> **YOUR INSTRUCTIONS**
Before copying, remove every picture, and then repeat all entries below precisely as written.

> **PROVIDED MATERIAL**
____________________

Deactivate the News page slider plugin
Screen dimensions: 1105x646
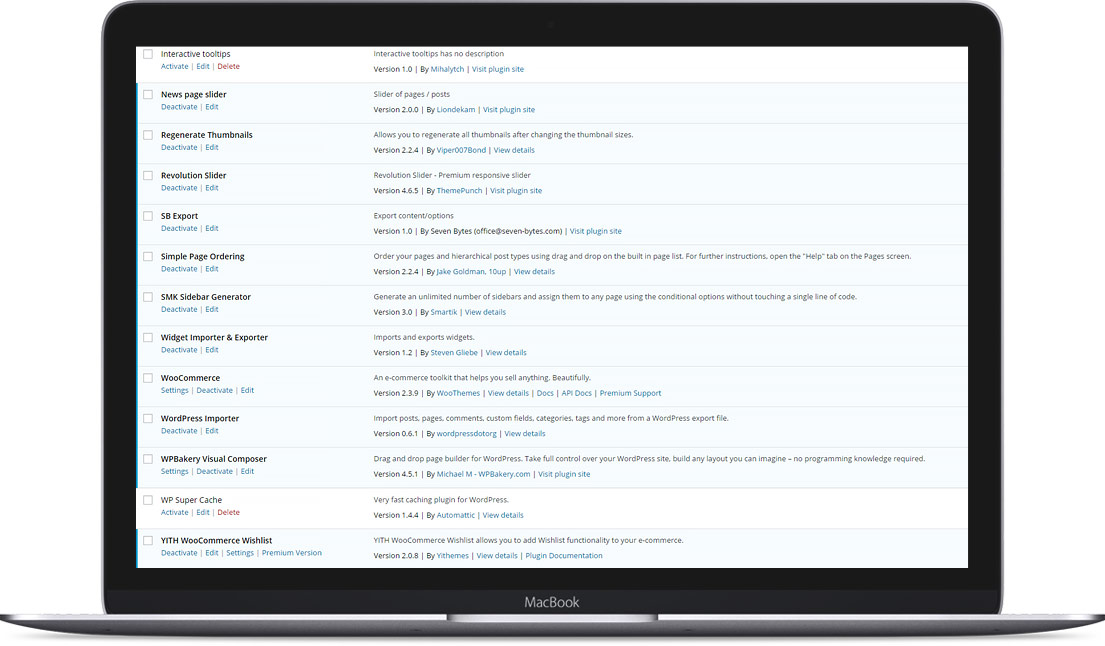tap(179, 107)
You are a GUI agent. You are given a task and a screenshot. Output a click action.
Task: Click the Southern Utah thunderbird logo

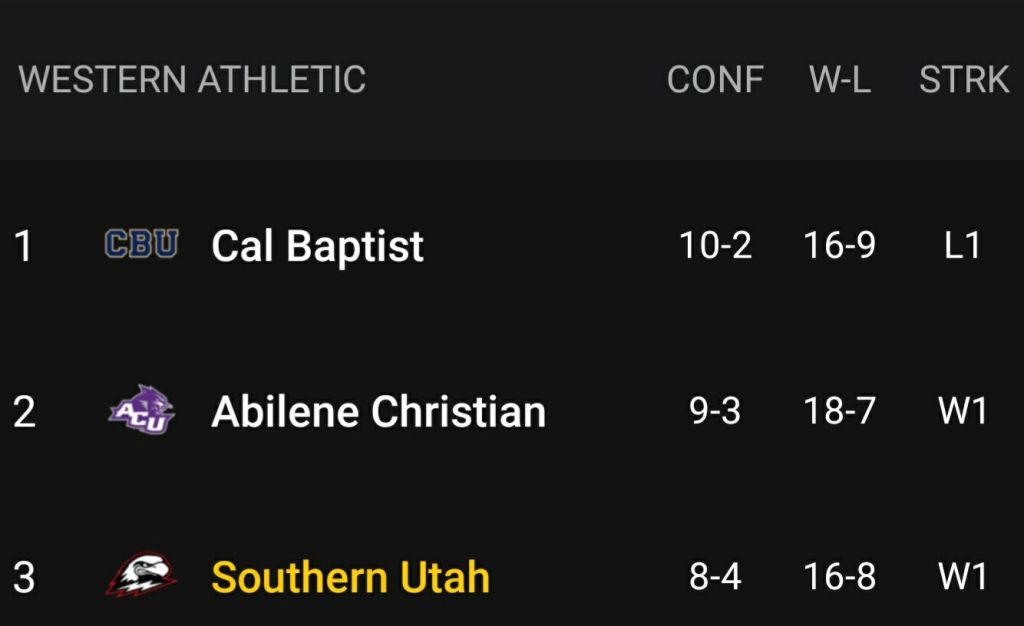[141, 576]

____________________

> **EXERCISE SOLUTION**
Deactivate the News page slider plugin
Screen dimensions: 1105x646
tap(179, 107)
You are a GUI agent. You are given a task and a screenshot. Output a click action.
Task: Click the Southern Utah thunderbird logo

[141, 576]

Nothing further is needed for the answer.